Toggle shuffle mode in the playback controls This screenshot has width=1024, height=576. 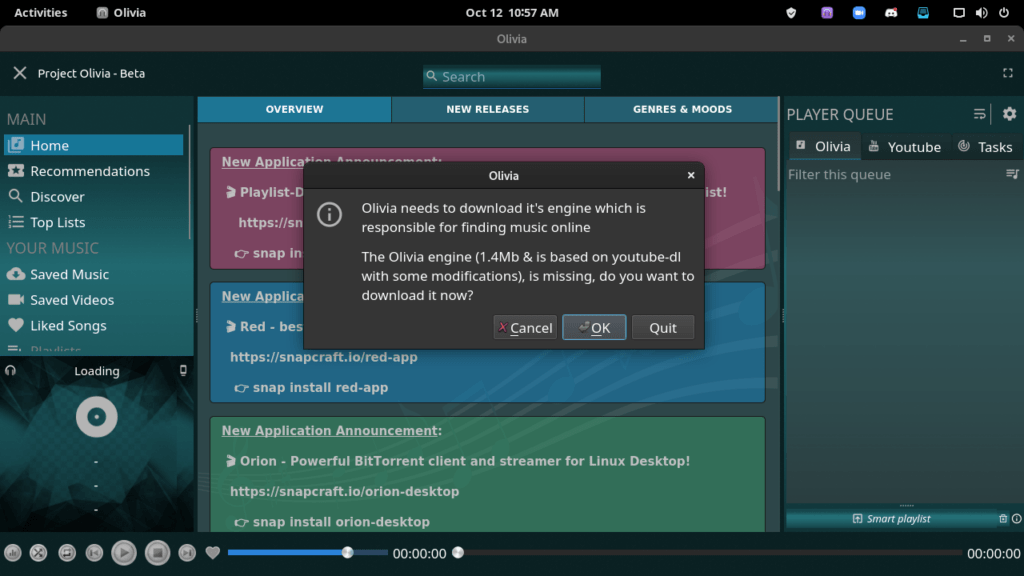tap(38, 553)
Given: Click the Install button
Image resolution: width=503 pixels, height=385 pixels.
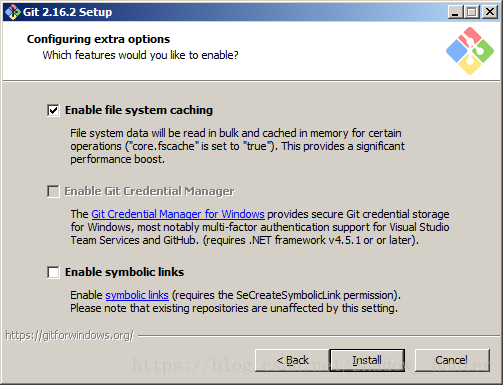Looking at the screenshot, I should 367,360.
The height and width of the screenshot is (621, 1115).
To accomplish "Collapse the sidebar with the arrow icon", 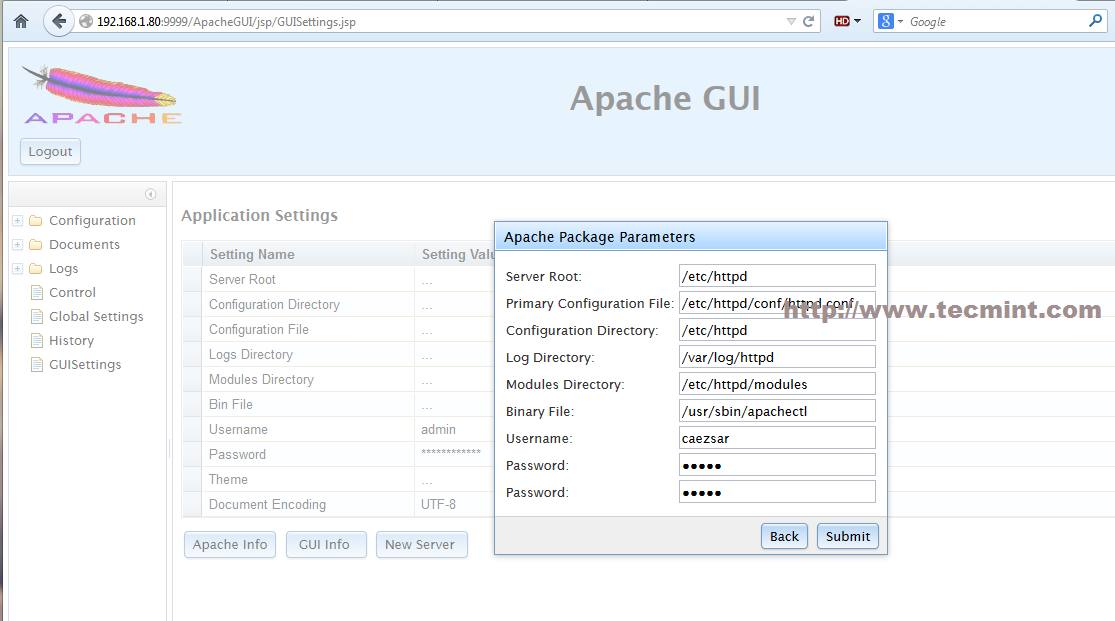I will point(151,194).
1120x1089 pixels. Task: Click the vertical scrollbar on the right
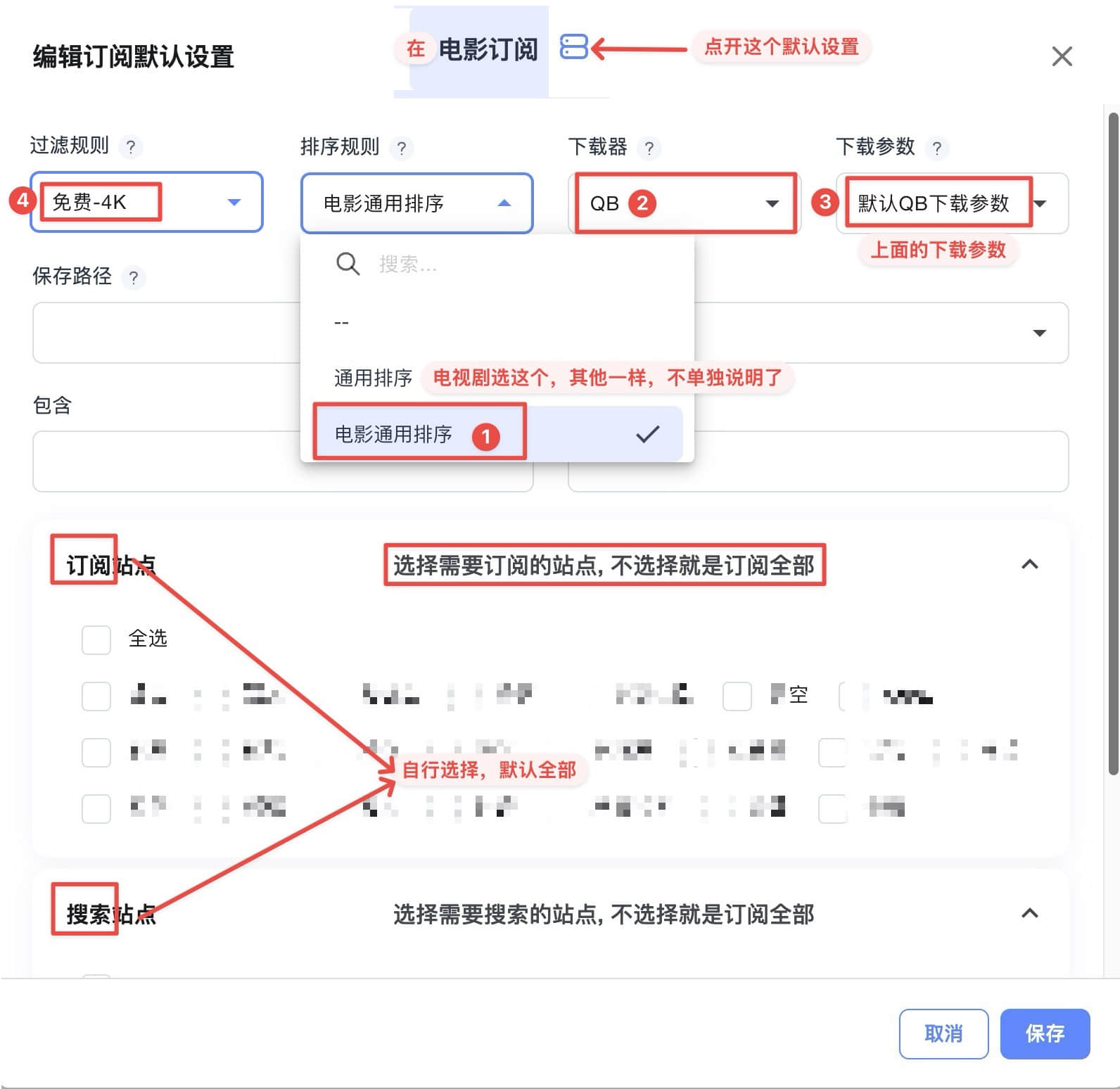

§

Exercise
Please copy all lines of the listing in which the string "Click" occurs.

Output
Given: Click the Install button
1120x1089 pixels. Task: Click the vertical scrollbar on the right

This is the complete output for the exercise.